> _Entries supplied_:

# # # #

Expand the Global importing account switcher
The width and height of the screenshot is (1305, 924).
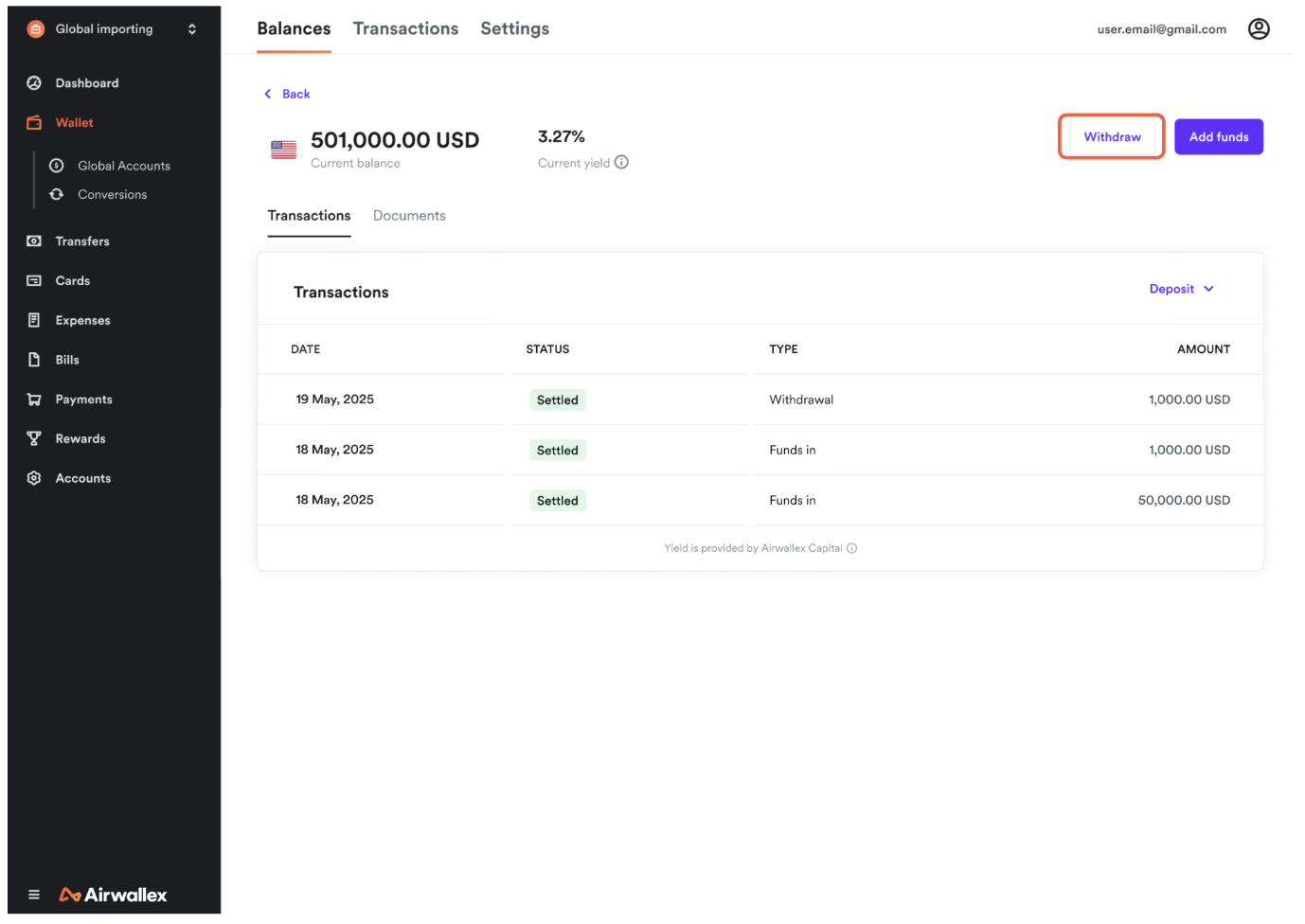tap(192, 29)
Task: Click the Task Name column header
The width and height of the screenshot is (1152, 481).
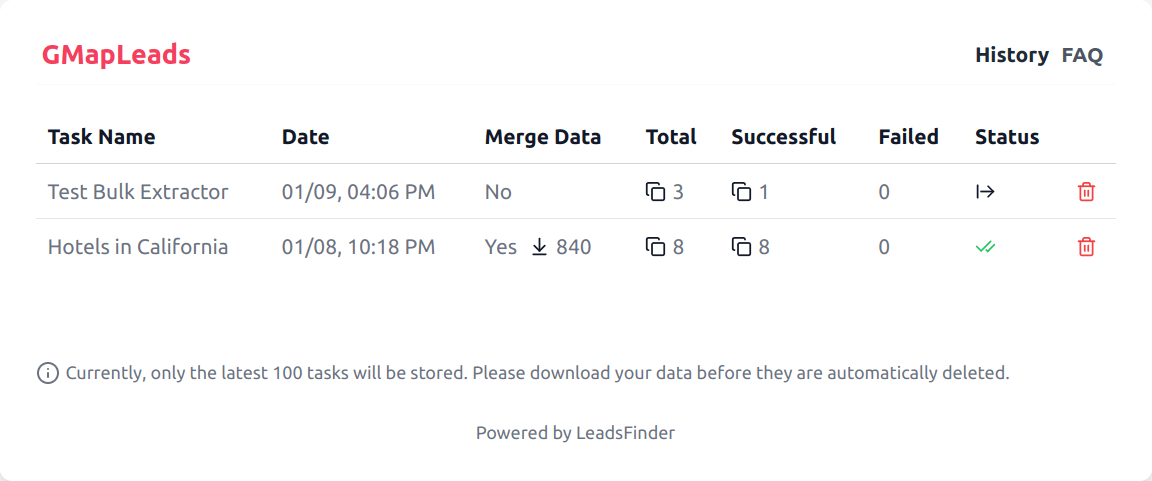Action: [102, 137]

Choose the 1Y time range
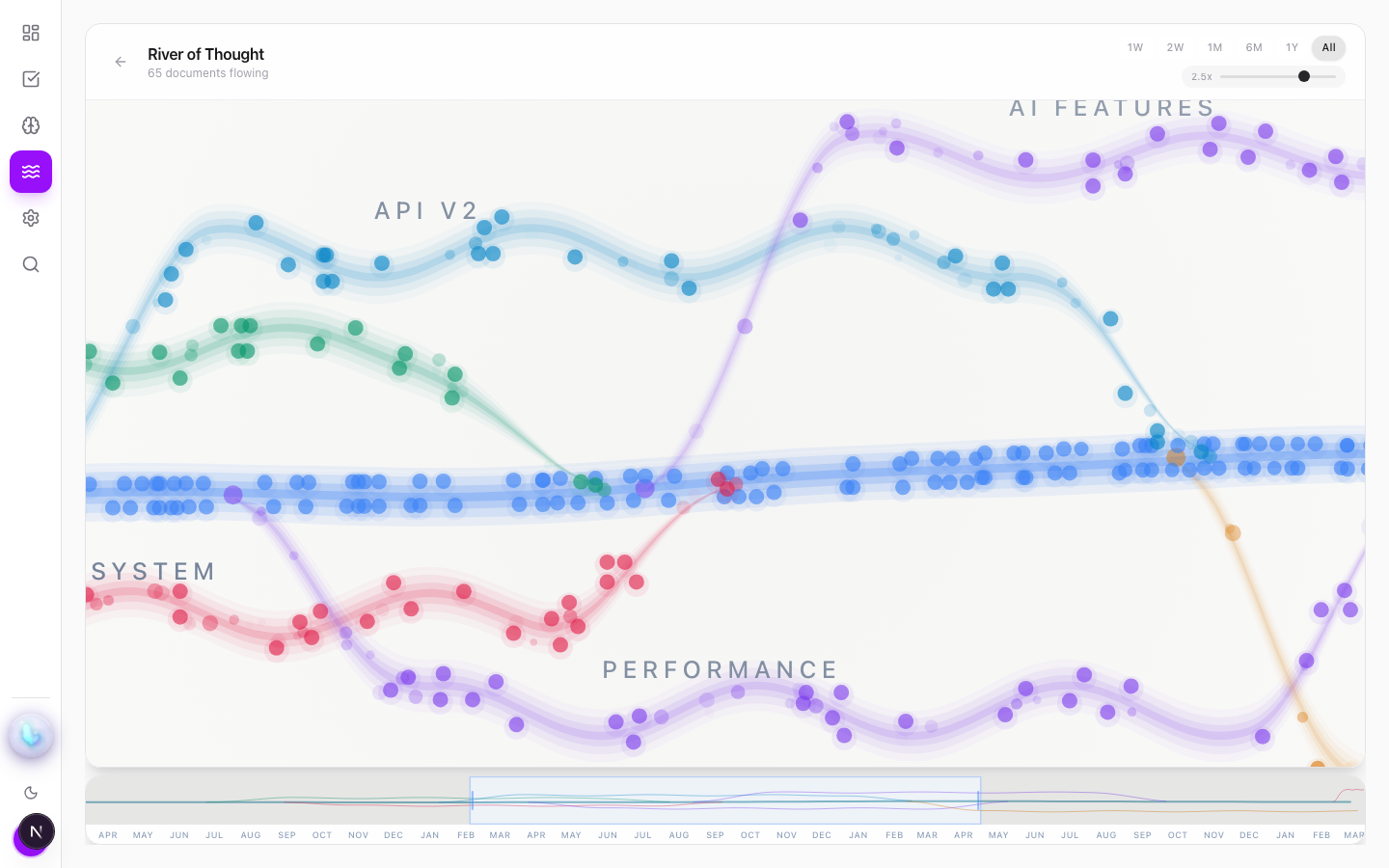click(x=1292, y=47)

# # # #

> _About this task_: Please output the material as written, apart from the images.

> _Written answer_:
Expand the Global importing account switcher
The width and height of the screenshot is (1305, 924).
tap(192, 29)
Task: Click the Task Name column header
The width and height of the screenshot is (1152, 481).
Action: [102, 137]

Choose the 1Y time range
click(x=1292, y=47)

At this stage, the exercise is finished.